begin

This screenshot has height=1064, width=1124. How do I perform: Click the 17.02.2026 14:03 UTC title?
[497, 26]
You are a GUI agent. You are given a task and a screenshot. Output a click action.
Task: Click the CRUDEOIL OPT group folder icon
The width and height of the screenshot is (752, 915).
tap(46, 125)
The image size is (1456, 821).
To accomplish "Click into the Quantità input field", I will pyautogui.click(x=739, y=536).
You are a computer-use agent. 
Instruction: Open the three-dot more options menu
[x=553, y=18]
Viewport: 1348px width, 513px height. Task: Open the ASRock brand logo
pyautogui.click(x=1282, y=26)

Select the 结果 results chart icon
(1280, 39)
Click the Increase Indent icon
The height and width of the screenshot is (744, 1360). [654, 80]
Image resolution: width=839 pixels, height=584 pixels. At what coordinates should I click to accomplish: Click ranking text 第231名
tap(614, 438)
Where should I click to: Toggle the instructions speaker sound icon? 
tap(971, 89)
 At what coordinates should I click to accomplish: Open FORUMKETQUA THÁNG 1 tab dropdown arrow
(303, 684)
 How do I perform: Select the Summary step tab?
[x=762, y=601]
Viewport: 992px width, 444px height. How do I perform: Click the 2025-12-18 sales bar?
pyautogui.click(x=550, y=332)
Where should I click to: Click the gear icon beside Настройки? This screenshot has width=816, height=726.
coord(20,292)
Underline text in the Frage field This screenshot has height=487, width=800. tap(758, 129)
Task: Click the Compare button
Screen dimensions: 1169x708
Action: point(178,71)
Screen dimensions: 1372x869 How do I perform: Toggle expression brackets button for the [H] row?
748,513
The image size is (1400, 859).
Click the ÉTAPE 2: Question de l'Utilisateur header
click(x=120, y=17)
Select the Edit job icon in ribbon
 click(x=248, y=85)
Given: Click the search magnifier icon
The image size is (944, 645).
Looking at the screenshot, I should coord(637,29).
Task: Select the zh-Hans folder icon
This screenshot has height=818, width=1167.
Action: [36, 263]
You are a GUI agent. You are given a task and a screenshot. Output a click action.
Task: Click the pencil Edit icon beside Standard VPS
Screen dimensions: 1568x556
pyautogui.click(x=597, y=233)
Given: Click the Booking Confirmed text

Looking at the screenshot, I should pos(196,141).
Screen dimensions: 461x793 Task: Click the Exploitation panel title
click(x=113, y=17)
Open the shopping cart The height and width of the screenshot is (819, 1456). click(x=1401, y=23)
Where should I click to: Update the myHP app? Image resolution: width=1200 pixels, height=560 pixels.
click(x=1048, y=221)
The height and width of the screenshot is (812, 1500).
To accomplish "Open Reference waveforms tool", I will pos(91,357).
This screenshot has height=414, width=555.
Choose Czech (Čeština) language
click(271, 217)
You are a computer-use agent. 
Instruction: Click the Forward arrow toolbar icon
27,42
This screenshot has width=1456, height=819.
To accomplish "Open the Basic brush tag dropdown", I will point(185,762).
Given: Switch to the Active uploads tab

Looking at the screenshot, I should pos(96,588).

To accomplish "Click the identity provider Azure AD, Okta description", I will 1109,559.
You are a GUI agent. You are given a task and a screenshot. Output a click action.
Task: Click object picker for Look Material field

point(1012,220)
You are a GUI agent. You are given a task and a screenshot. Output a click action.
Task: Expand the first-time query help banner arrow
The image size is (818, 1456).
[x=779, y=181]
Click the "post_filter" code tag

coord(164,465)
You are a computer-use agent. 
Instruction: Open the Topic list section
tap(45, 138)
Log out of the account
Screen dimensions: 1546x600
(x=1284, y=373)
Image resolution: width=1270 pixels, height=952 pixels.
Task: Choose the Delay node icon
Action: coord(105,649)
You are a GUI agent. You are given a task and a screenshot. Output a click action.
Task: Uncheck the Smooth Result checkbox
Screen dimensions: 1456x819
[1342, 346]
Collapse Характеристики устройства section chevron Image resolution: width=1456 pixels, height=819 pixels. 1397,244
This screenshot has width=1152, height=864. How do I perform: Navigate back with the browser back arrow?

end

What is needed: Please set out every line of the items above as a Markdown table with the columns Row and Line, numbering the rows and leaving out blank lines.

In response:
| Row | Line |
|---|---|
| 1 | This screenshot has height=1064, width=1124. How do I perform: Click the 17.02.2026 14:03 UTC title? |
| 2 | [497, 26] |
| 3 | You are a GUI agent. You are given a task and a screenshot. Output a click action. |
| 4 | Task: Click the CRUDEOIL OPT group folder icon |
| 5 | The width and height of the screenshot is (752, 915). |
| 6 | tap(46, 125) |
| 7 | The image size is (1456, 821). |
| 8 | To accomplish "Click into the Quantità input field", I will pyautogui.click(x=739, y=536). |
| 9 | You are a computer-use agent.  |
| 10 | Instruction: Open the three-dot more options menu |
| 11 | [x=553, y=18] |
| 12 | Viewport: 1348px width, 513px height. Task: Open the ASRock brand logo |
| 13 | pyautogui.click(x=1282, y=26) |
| 14 | Select the 结果 results chart icon |
| 15 | (1280, 39) |
| 16 | Click the Increase Indent icon |
| 17 | The height and width of the screenshot is (744, 1360). [654, 80] |
| 18 | Image resolution: width=839 pixels, height=584 pixels. At what coordinates should I click to accomplish: Click ranking text 第231名 |
| 19 | tap(614, 438) |
| 20 | Where should I click to: Toggle the instructions speaker sound icon?  |
| 21 | tap(971, 89) |
| 22 |  At what coordinates should I click to accomplish: Open FORUMKETQUA THÁNG 1 tab dropdown arrow |
| 23 | (303, 684) |
| 24 |  How do I perform: Select the Summary step tab? |
| 25 | [x=762, y=601] |
| 26 | Viewport: 992px width, 444px height. How do I perform: Click the 2025-12-18 sales bar? |
| 27 | pyautogui.click(x=550, y=332) |
| 28 | Where should I click to: Click the gear icon beside Настройки? This screenshot has width=816, height=726. |
| 29 | coord(20,292) |
| 30 | Underline text in the Frage field This screenshot has height=487, width=800. tap(758, 129) |
| 31 | Task: Click the Compare button |
| 32 | Screen dimensions: 1169x708 |
| 33 | Action: point(178,71) |
| 34 | Screen dimensions: 1372x869 How do I perform: Toggle expression brackets button for the [H] row? |
| 35 | 748,513 |
| 36 | The image size is (1400, 859). |
| 37 | Click the ÉTAPE 2: Question de l'Utilisateur header |
| 38 | click(x=120, y=17) |
| 39 | Select the Edit job icon in ribbon |
| 40 |  click(x=248, y=85) |
| 41 | Given: Click the search magnifier icon |
| 42 | The image size is (944, 645). |
| 43 | Looking at the screenshot, I should coord(637,29). |
| 44 | Task: Select the zh-Hans folder icon |
| 45 | This screenshot has height=818, width=1167. |
| 46 | Action: [36, 263] |
| 47 | You are a GUI agent. You are given a task and a screenshot. Output a click action. |
| 48 | Task: Click the pencil Edit icon beside Standard VPS |
| 49 | Screen dimensions: 1568x556 |
| 50 | pyautogui.click(x=597, y=233) |
| 51 | Given: Click the Booking Confirmed text |
| 52 | Looking at the screenshot, I should pos(196,141). |
| 53 | Screen dimensions: 461x793 Task: Click the Exploitation panel title |
| 54 | click(x=113, y=17) |
| 55 | Open the shopping cart The height and width of the screenshot is (819, 1456). click(x=1401, y=23) |
| 56 | Where should I click to: Update the myHP app? Image resolution: width=1200 pixels, height=560 pixels. |
| 57 | click(x=1048, y=221) |
| 58 | The height and width of the screenshot is (812, 1500). |
| 59 | To accomplish "Open Reference waveforms tool", I will pos(91,357). |
| 60 | This screenshot has height=414, width=555. |
| 61 | Choose Czech (Čeština) language |
| 62 | click(271, 217) |
| 63 | You are a computer-use agent.  |
| 64 | Instruction: Click the Forward arrow toolbar icon |
| 65 | 27,42 |
| 66 | This screenshot has width=1456, height=819. |
| 67 | To accomplish "Open the Basic brush tag dropdown", I will point(185,762). |
| 68 | Given: Switch to the Active uploads tab |
| 69 | Looking at the screenshot, I should pos(96,588). |
| 70 | To accomplish "Click the identity provider Azure AD, Okta description", I will 1109,559. |
| 71 | You are a GUI agent. You are given a task and a screenshot. Output a click action. |
| 72 | Task: Click object picker for Look Material field |
| 73 | point(1012,220) |
| 74 | You are a GUI agent. You are given a task and a screenshot. Output a click action. |
| 75 | Task: Expand the first-time query help banner arrow |
| 76 | The image size is (818, 1456). |
| 77 | [x=779, y=181] |
| 78 | Click the "post_filter" code tag |
| 79 | coord(164,465) |
| 80 | You are a computer-use agent.  |
| 81 | Instruction: Open the Topic list section |
| 82 | tap(45, 138) |
| 83 | Log out of the account |
| 84 | Screen dimensions: 1546x600 |
| 85 | (x=1284, y=373) |
| 86 | Image resolution: width=1270 pixels, height=952 pixels. |
| 87 | Task: Choose the Delay node icon |
| 88 | Action: coord(105,649) |
| 89 | You are a GUI agent. You are given a task and a screenshot. Output a click action. |
| 90 | Task: Uncheck the Smooth Result checkbox |
| 91 | Screen dimensions: 1456x819 |
| 92 | [1342, 346] |
| 93 | Collapse Характеристики устройства section chevron Image resolution: width=1456 pixels, height=819 pixels. 1397,244 |
| 94 | This screenshot has width=1152, height=864. How do I perform: Navigate back with the browser back arrow? |